● REQUIREMENT: Reproduce the records from the line containing "A2 (72, 406)" through the end of the records, including both of those lines, and leave out the pictures.

● INFORMATION SHOWN:
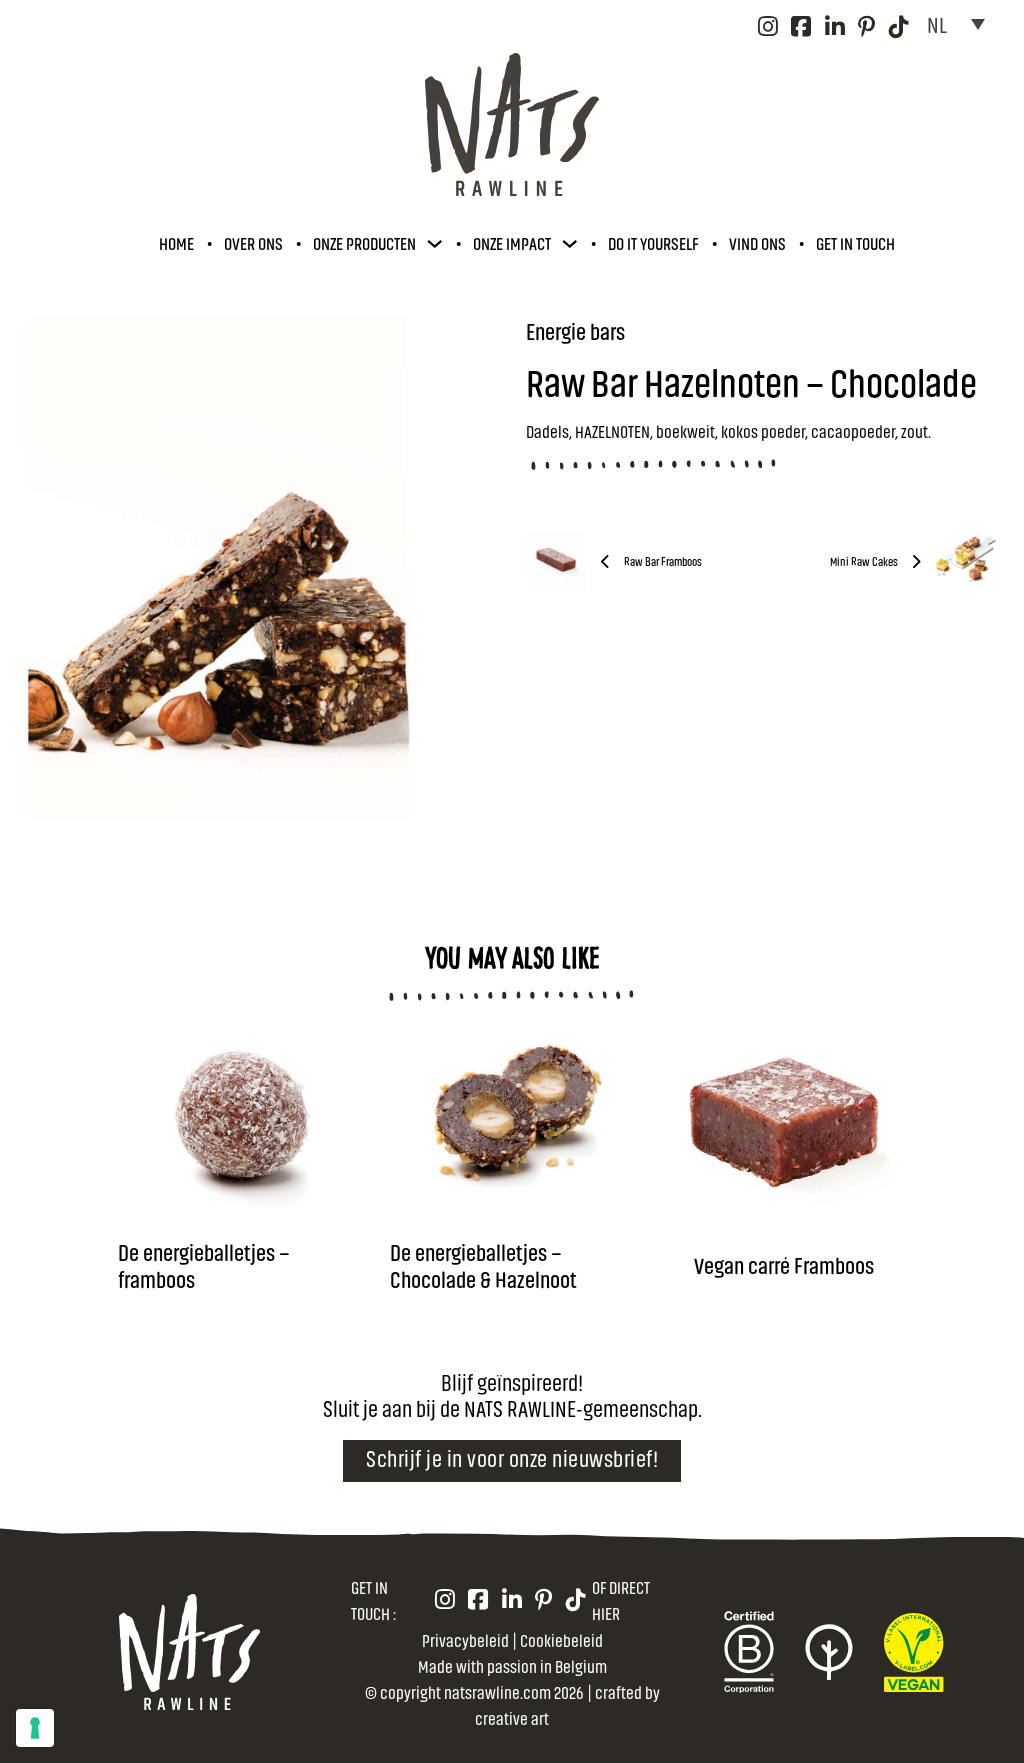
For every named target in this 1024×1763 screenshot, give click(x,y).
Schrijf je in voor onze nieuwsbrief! (512, 1457)
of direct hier (621, 1599)
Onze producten (364, 242)
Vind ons (757, 242)
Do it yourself (653, 242)
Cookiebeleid (561, 1639)
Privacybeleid (465, 1639)
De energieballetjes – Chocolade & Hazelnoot (483, 1265)
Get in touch (855, 242)
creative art (512, 1717)
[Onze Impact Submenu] (569, 243)
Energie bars (575, 330)
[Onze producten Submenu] (434, 243)
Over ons (253, 242)
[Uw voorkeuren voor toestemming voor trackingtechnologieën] (35, 1728)
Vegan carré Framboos (784, 1264)
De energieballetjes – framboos (204, 1265)
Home (176, 242)
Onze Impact (512, 242)
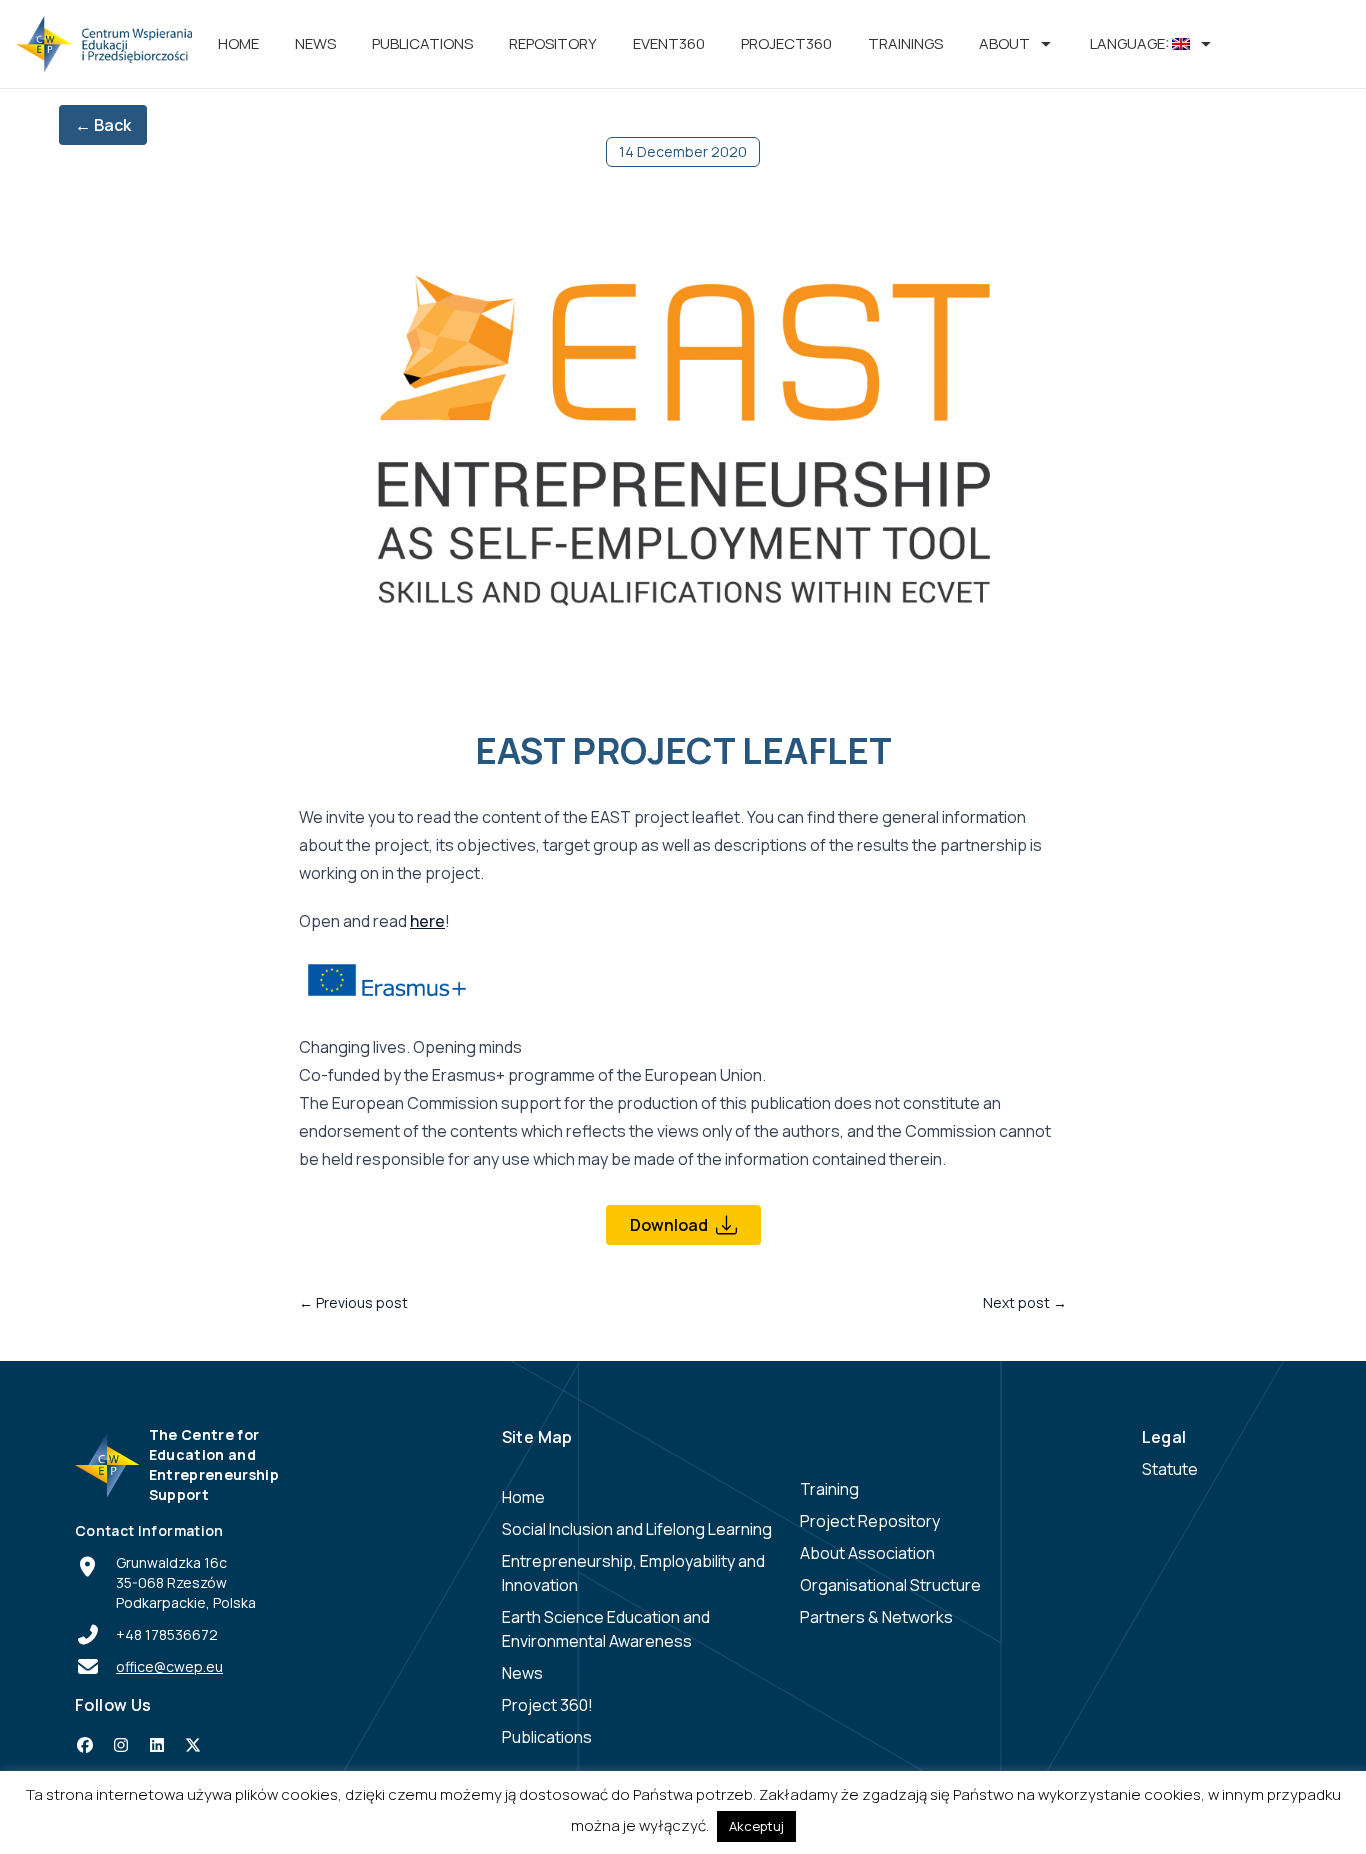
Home (238, 43)
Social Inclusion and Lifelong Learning (637, 1529)
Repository (553, 43)
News (315, 43)
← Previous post (353, 1302)
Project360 (786, 43)
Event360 (669, 43)
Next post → (1025, 1302)
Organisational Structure (890, 1585)
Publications (422, 43)
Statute (1170, 1469)
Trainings (905, 43)
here (427, 921)
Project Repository (870, 1521)
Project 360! (547, 1705)
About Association (867, 1553)
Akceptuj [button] (756, 1826)
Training (829, 1489)
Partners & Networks (876, 1617)
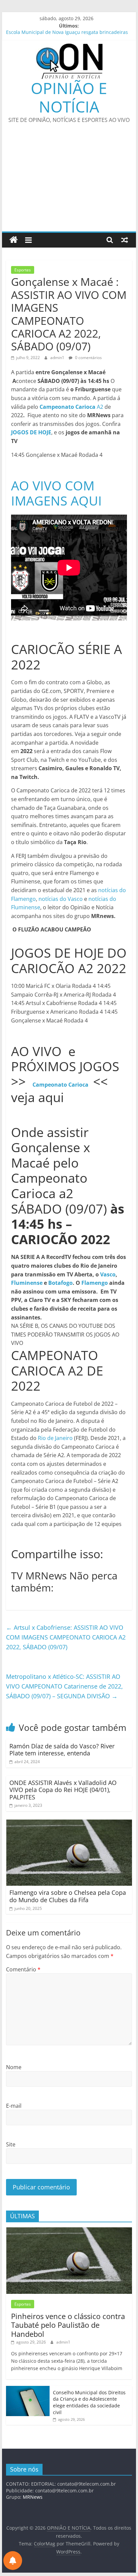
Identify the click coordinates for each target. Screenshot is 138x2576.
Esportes (22, 270)
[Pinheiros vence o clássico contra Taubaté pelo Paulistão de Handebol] (69, 2231)
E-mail (13, 2105)
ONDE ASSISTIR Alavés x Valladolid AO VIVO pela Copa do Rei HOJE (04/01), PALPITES (63, 1790)
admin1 (57, 357)
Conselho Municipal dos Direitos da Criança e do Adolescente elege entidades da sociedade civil (89, 2402)
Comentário (23, 1969)
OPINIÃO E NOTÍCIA (69, 97)
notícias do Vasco (61, 899)
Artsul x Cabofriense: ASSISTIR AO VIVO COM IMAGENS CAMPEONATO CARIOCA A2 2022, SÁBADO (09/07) (66, 1637)
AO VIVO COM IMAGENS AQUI (56, 493)
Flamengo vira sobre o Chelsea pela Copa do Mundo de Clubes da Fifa (67, 1896)
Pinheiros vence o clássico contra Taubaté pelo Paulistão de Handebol (68, 2325)
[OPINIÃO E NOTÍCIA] (13, 240)
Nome (13, 2067)
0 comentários (88, 357)
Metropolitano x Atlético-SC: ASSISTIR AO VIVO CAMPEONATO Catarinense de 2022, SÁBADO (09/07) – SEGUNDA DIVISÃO (64, 1686)
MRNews (33, 2497)
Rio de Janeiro (55, 1438)
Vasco (108, 1274)
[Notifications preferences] (12, 2560)
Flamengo (94, 1282)
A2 (72, 406)
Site (10, 2144)
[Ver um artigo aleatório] (124, 240)
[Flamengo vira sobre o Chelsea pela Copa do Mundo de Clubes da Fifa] (69, 1823)
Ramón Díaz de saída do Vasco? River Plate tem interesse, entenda (62, 1749)
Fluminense (27, 1282)
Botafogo (60, 1282)
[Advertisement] (69, 182)
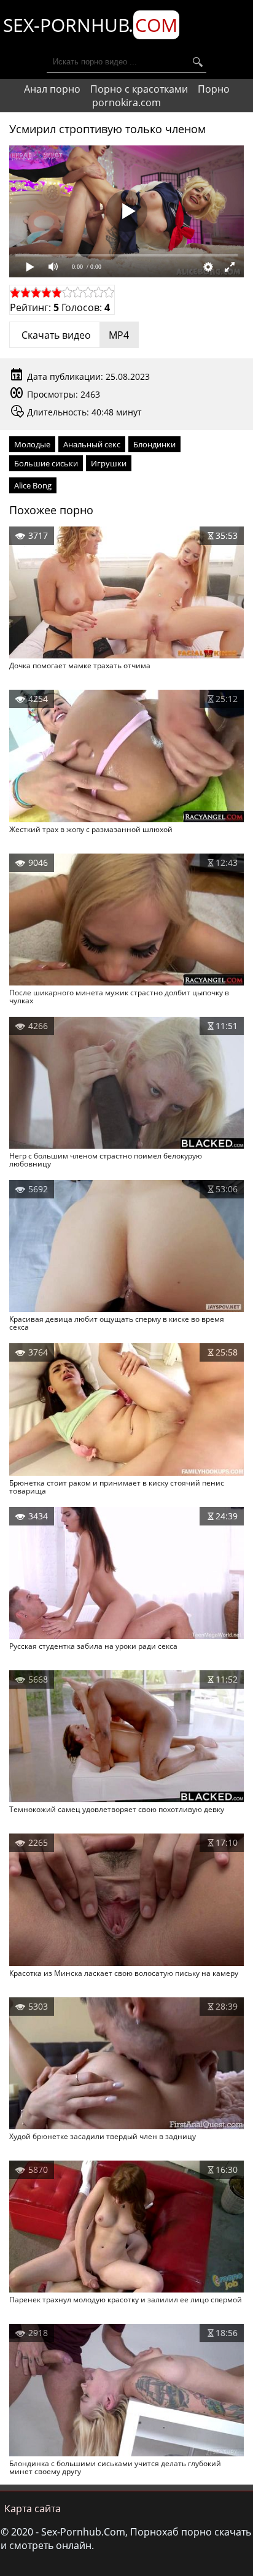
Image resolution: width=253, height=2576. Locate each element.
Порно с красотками (139, 89)
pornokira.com (126, 102)
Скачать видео (74, 335)
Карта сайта (32, 2508)
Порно (214, 89)
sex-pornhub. (90, 24)
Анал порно (52, 89)
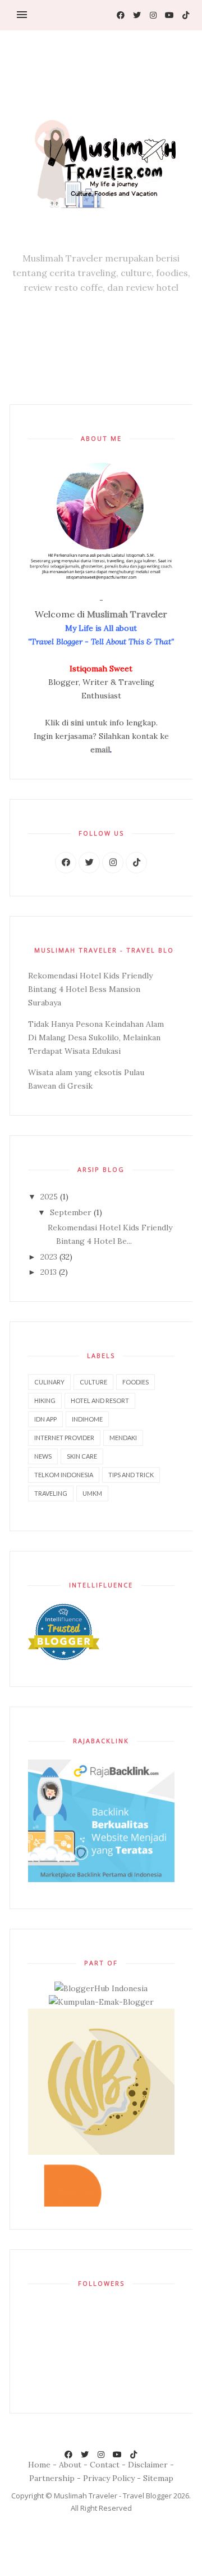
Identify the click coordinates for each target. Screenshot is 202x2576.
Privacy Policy (109, 2478)
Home (39, 2464)
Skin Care (82, 1456)
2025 (50, 1197)
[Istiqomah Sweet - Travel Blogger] (101, 159)
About (70, 2464)
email (100, 750)
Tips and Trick (131, 1474)
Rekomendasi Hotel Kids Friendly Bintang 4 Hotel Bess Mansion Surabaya (90, 989)
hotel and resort (100, 1400)
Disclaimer (148, 2464)
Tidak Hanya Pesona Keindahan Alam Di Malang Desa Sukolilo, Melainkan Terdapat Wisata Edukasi (96, 1037)
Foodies (135, 1382)
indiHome (87, 1419)
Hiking (45, 1400)
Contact (105, 2464)
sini (77, 723)
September (72, 1212)
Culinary (49, 1382)
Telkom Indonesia (63, 1474)
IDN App (45, 1419)
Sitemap (158, 2478)
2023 (49, 1257)
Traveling (50, 1493)
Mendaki (123, 1437)
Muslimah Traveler (127, 614)
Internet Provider (64, 1437)
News (43, 1456)
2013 (49, 1272)
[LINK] (66, 862)
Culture (93, 1382)
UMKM (92, 1493)
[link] (120, 15)
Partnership (52, 2478)
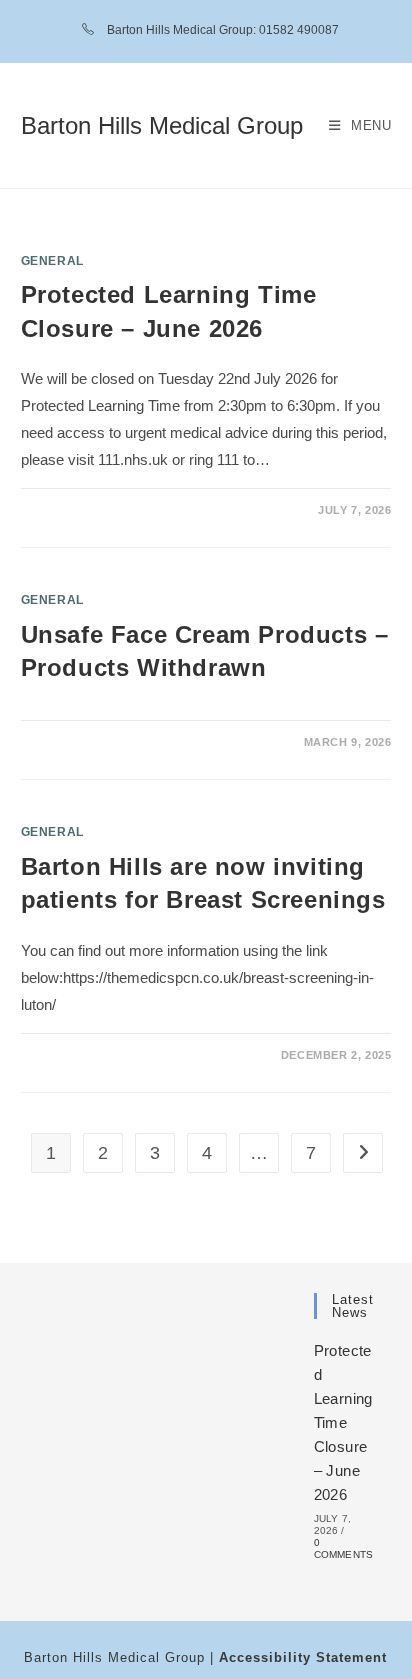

● WRITTEN ANSWER:
A2 (72, 406)
Site (10, 2144)
[Ver um artigo aleatório] (124, 240)
[Flamengo vira sobre o Chelsea pela Copa do Mundo de Clubes da Fifa] (69, 1823)
Ramón Díaz de saída do Vasco? River Plate tem interesse, entenda (62, 1749)
Fluminense (27, 1282)
Botafogo (60, 1282)
[Advertisement] (69, 182)
Image resolution: width=253, height=2576. Locate each element.
Порно с красотками (139, 89)
pornokira.com (126, 102)
Скачать видео (74, 335)
Карта сайта (32, 2508)
Порно (214, 89)
sex-pornhub. (90, 24)
Анал порно (52, 89)
Identify the click coordinates for each target. Screenshot is 202x2576.
Privacy Policy (109, 2478)
Home (39, 2464)
Skin Care (82, 1456)
2025 (50, 1197)
[Istiqomah Sweet - Travel Blogger] (101, 159)
About (70, 2464)
email (100, 750)
Tips and Trick (131, 1474)
Rekomendasi Hotel Kids Friendly Bintang 4 Hotel Bess Mansion Surabaya (90, 989)
hotel and resort (100, 1400)
Disclaimer (148, 2464)
Tidak Hanya Pesona Keindahan Alam Di Malang Desa Sukolilo, Melainkan Terdapat Wisata Edukasi (96, 1037)
Foodies (135, 1382)
indiHome (87, 1419)
Hiking (45, 1400)
Contact (105, 2464)
sini (77, 723)
September (72, 1212)
Culinary (49, 1382)
Telkom Indonesia (63, 1474)
IDN App (45, 1419)
Sitemap (158, 2478)
2023 (49, 1257)
Traveling (50, 1493)
Mendaki (123, 1437)
Muslimah Traveler (127, 614)
Internet Provider (64, 1437)
News (43, 1456)
2013 (49, 1272)
[LINK] (66, 862)
Culture (93, 1382)
UMKM (92, 1493)
[link] (120, 15)
Partnership (52, 2478)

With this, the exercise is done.